Mary's biggest mistake is taking pictures of the doctor-turned-gimp and posting them on the Internet. This digital trail is how the detectives who are investigating the death of the surgeon (aka Dr. Douchebag) that invited Mary to the party stumble upon her highly illegal "operations."

It's also at this point when I started to wonder just what the hell the scriptwriter was doing with this one. It started out so good, but then turned into a different movie altogether. "Bloody Mary" went from a very interesting, quirky character with a penchant for surgery, to another wronged girl out to literally emasculate the man that raped her.  Don't get me wrong. I think that Katharine Isabelle did a fantastic job as the titular role of Mary Mason. But even her top-notch acting couldn't save the end of the film.

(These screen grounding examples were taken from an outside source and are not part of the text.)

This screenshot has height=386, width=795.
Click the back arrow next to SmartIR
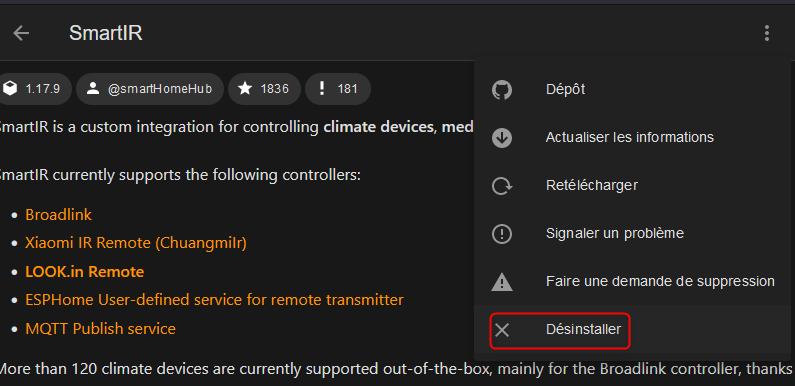coord(21,33)
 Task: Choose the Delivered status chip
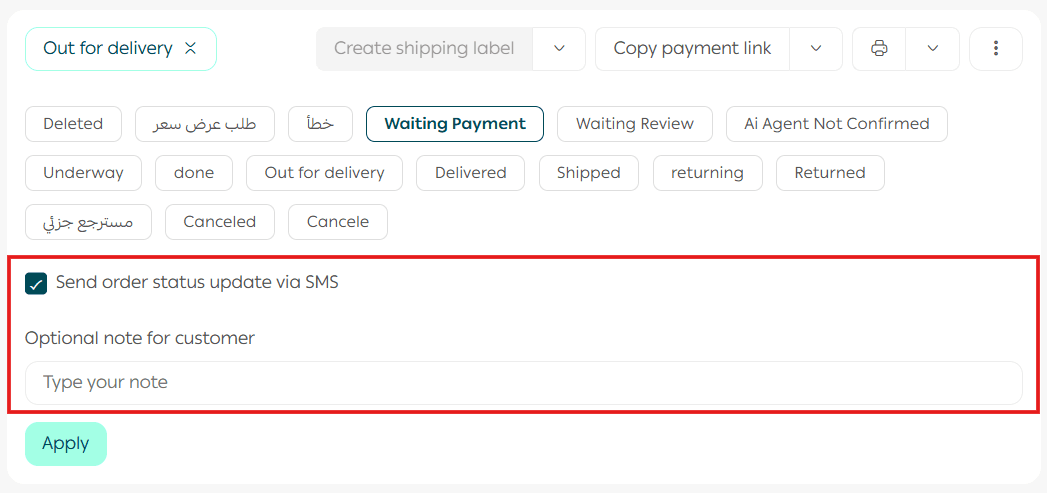coord(470,173)
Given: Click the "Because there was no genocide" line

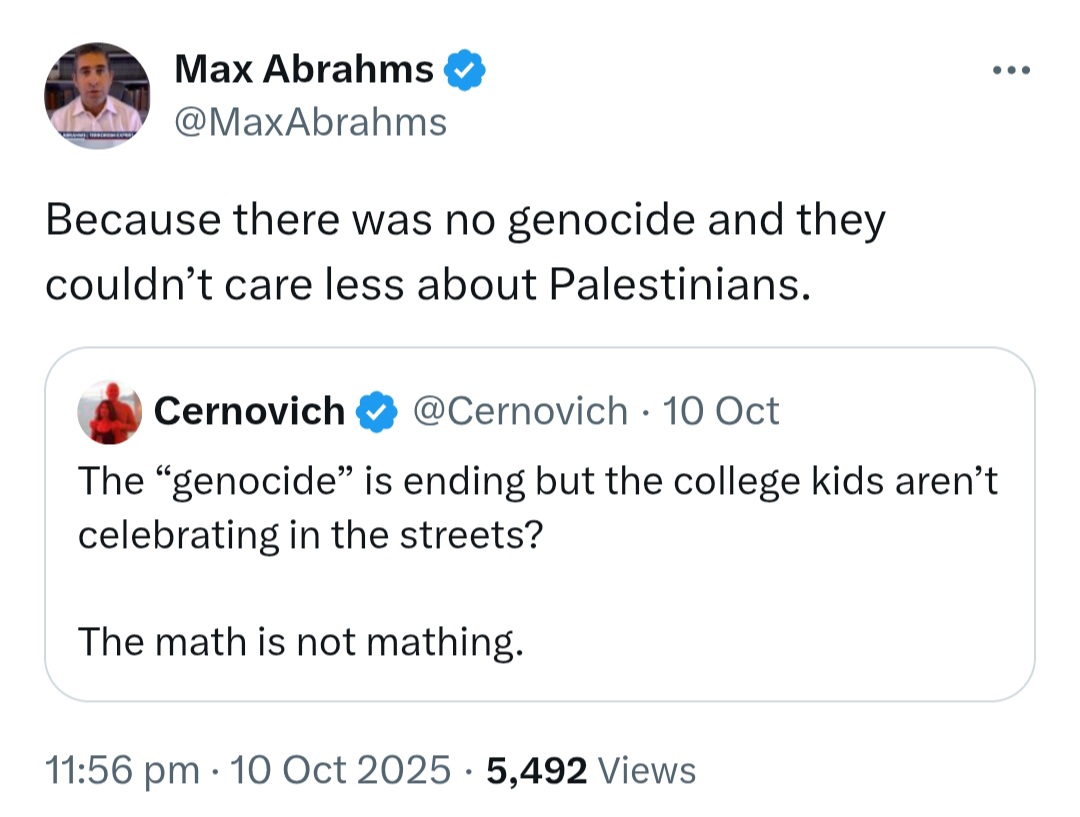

The characters of Mary, Beatrice, and Ruby are intriguing and could've been used to great effect to make a movie an intense character study of the types of people who live in the perverse subculture of extreme body modification, but they instead are cast aside and then overshadowed by a glaring plot hole that completely ruins the movie.

After the big twist of Mary keeping Dr. Grant as her own personal living surgical doll. is revealed, some personal things happen to Mary, like the death of her Grandmother, and the minor subplot of the strip club owner, Billy, having a huge crush on her/

My biggest problem with the last third of the movie is that all logic that was followed up until that point is thrown out the window. For someone trying to stay off the radar of the local police because she is making a ton of money by performing illegal, and sometimes irreversible body modification surgery on people without a medical license, Mary doesn't really try very hard to stay that hidden. She ends up having her own surgical theater built into her studio apartment, instead of keeping it at another location that isn't even remotely near where she lives like any other person who is doing such dangerous work.

Ultimately, the living doll Ruby's husband discovers that she's had drastic surgery done on her body, and he goes looking for the person that mutilated his wife.
He beats up Beatrice and finds out that it was Mary and follows her home. Once Mary walks into her apartment, he attacks her. She kills him, but, is too severely injured to live.

Mary's studio apartment set up, with the surgical theater in it, of course, is used as a convenient moment of author's fiat at the very end of the movie, when Mary crawls over to her studio and attempts to stitch shut her fatal stab wounds and ends up bleeding to death.



I had thought that the whole body modification thing would've been what really left a bad taste in my mouth after watching this movie, but it turns out that the ending was far worse that what Ruby Realgirl had done to her body on screen.

"American Mary" is a movie that started out with a good premise and ran with it for awhile at full steam, before it formed a debilitating cramp in its side and the plot suddenly, and rather abruptly, fell apart at the seams as it stopped to catch its breath.

For all of the recognition "American Mary", and the Soska Sisters, received for being an important entry in modern horror, to me the movie just didn't earn its praise. This is mainly because it turned out to be just another slasher film with a lot of revenge porn in it, and that was very disappointing, because for all of it's potential, this two woman-helmed slasher film really didn't live up to it's hype in the slightest.

If you like blood and guts and gore, high heels, girls that are easy on the eyes, and torture porn, you'll love "American Mary." But if you're actually looking for a good slasher movie with an interesting plot, you're not going to find it here.